* **EXERCISE DIRECTIONS**:
Copy the lines below word for word, with nothing changed.

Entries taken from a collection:
::::
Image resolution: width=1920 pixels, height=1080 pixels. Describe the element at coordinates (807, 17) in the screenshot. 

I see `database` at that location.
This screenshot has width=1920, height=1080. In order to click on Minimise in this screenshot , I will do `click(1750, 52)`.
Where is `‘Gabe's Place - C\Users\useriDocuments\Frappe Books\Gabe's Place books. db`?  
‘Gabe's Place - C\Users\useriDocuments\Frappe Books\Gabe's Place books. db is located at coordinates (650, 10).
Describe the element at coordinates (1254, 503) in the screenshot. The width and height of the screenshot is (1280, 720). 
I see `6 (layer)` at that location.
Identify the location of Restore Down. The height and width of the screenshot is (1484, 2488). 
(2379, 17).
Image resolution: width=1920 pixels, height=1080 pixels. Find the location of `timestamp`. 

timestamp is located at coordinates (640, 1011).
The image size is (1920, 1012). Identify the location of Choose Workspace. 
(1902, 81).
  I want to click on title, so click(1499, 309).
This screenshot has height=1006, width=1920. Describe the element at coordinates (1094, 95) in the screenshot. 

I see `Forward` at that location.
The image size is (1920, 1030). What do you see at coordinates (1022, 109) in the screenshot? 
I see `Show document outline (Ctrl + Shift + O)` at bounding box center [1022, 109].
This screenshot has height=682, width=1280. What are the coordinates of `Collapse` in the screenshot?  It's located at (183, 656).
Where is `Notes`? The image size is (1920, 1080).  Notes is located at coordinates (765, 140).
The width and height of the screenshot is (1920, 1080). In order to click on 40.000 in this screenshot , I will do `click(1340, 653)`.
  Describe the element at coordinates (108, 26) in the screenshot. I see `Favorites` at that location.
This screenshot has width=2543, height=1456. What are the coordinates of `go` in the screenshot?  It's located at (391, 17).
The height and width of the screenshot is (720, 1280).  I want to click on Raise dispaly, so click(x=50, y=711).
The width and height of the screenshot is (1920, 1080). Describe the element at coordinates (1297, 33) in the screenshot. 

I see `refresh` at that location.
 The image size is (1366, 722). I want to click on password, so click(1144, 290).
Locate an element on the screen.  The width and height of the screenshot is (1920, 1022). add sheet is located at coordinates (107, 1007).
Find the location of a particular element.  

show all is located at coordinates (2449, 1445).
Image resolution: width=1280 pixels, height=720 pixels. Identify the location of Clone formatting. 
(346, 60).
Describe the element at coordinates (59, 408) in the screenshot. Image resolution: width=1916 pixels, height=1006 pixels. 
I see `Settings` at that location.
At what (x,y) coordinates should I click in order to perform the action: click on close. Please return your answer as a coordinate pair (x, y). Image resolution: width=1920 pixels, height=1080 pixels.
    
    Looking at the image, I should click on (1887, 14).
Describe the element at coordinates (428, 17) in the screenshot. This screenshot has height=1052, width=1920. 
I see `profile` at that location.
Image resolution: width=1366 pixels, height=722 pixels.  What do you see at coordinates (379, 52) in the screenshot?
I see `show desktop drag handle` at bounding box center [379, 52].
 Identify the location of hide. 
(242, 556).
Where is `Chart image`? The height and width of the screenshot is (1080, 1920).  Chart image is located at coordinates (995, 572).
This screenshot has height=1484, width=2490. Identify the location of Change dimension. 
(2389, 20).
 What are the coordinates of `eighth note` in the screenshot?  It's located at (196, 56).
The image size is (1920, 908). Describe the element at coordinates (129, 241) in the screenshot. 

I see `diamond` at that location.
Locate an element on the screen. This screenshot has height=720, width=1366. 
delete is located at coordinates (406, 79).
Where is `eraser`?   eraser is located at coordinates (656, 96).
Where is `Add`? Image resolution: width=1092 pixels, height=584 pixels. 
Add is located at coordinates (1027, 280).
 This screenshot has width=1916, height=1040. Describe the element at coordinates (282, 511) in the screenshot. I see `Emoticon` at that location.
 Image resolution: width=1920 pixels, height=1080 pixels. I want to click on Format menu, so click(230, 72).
::::
* **SOLUTION TO THIS PROBLEM**:
Image resolution: width=1920 pixels, height=1080 pixels. Describe the element at coordinates (807, 17) in the screenshot. 

I see `database` at that location.
This screenshot has width=1920, height=1080. In order to click on Minimise in this screenshot , I will do `click(1750, 52)`.
Where is `‘Gabe's Place - C\Users\useriDocuments\Frappe Books\Gabe's Place books. db`?  
‘Gabe's Place - C\Users\useriDocuments\Frappe Books\Gabe's Place books. db is located at coordinates (650, 10).
Describe the element at coordinates (1254, 503) in the screenshot. The width and height of the screenshot is (1280, 720). 
I see `6 (layer)` at that location.
Identify the location of Restore Down. The height and width of the screenshot is (1484, 2488). 
(2379, 17).
Image resolution: width=1920 pixels, height=1080 pixels. Find the location of `timestamp`. 

timestamp is located at coordinates (640, 1011).
The image size is (1920, 1012). Identify the location of Choose Workspace. 
(1902, 81).
  I want to click on title, so click(1499, 309).
This screenshot has height=1006, width=1920. Describe the element at coordinates (1094, 95) in the screenshot. 

I see `Forward` at that location.
The image size is (1920, 1030). What do you see at coordinates (1022, 109) in the screenshot? 
I see `Show document outline (Ctrl + Shift + O)` at bounding box center [1022, 109].
This screenshot has height=682, width=1280. What are the coordinates of `Collapse` in the screenshot?  It's located at (183, 656).
Where is `Notes`? The image size is (1920, 1080).  Notes is located at coordinates (765, 140).
The width and height of the screenshot is (1920, 1080). In order to click on 40.000 in this screenshot , I will do `click(1340, 653)`.
  Describe the element at coordinates (108, 26) in the screenshot. I see `Favorites` at that location.
This screenshot has width=2543, height=1456. What are the coordinates of `go` in the screenshot?  It's located at (391, 17).
The height and width of the screenshot is (720, 1280).  I want to click on Raise dispaly, so click(x=50, y=711).
The width and height of the screenshot is (1920, 1080). Describe the element at coordinates (1297, 33) in the screenshot. 

I see `refresh` at that location.
 The image size is (1366, 722). I want to click on password, so click(1144, 290).
Locate an element on the screen.  The width and height of the screenshot is (1920, 1022). add sheet is located at coordinates (107, 1007).
Find the location of a particular element.  

show all is located at coordinates (2449, 1445).
Image resolution: width=1280 pixels, height=720 pixels. Identify the location of Clone formatting. 
(346, 60).
Describe the element at coordinates (59, 408) in the screenshot. Image resolution: width=1916 pixels, height=1006 pixels. 
I see `Settings` at that location.
At what (x,y) coordinates should I click in order to perform the action: click on close. Please return your answer as a coordinate pair (x, y). Image resolution: width=1920 pixels, height=1080 pixels.
    
    Looking at the image, I should click on (1887, 14).
Describe the element at coordinates (428, 17) in the screenshot. This screenshot has height=1052, width=1920. 
I see `profile` at that location.
Image resolution: width=1366 pixels, height=722 pixels.  What do you see at coordinates (379, 52) in the screenshot?
I see `show desktop drag handle` at bounding box center [379, 52].
 Identify the location of hide. 
(242, 556).
Where is `Chart image`? The height and width of the screenshot is (1080, 1920).  Chart image is located at coordinates (995, 572).
This screenshot has height=1484, width=2490. Identify the location of Change dimension. 
(2389, 20).
 What are the coordinates of `eighth note` in the screenshot?  It's located at (196, 56).
The image size is (1920, 908). Describe the element at coordinates (129, 241) in the screenshot. 

I see `diamond` at that location.
Locate an element on the screen. This screenshot has height=720, width=1366. 
delete is located at coordinates (406, 79).
Where is `eraser`?   eraser is located at coordinates (656, 96).
Where is `Add`? Image resolution: width=1092 pixels, height=584 pixels. 
Add is located at coordinates (1027, 280).
 This screenshot has width=1916, height=1040. Describe the element at coordinates (282, 511) in the screenshot. I see `Emoticon` at that location.
 Image resolution: width=1920 pixels, height=1080 pixels. I want to click on Format menu, so click(230, 72).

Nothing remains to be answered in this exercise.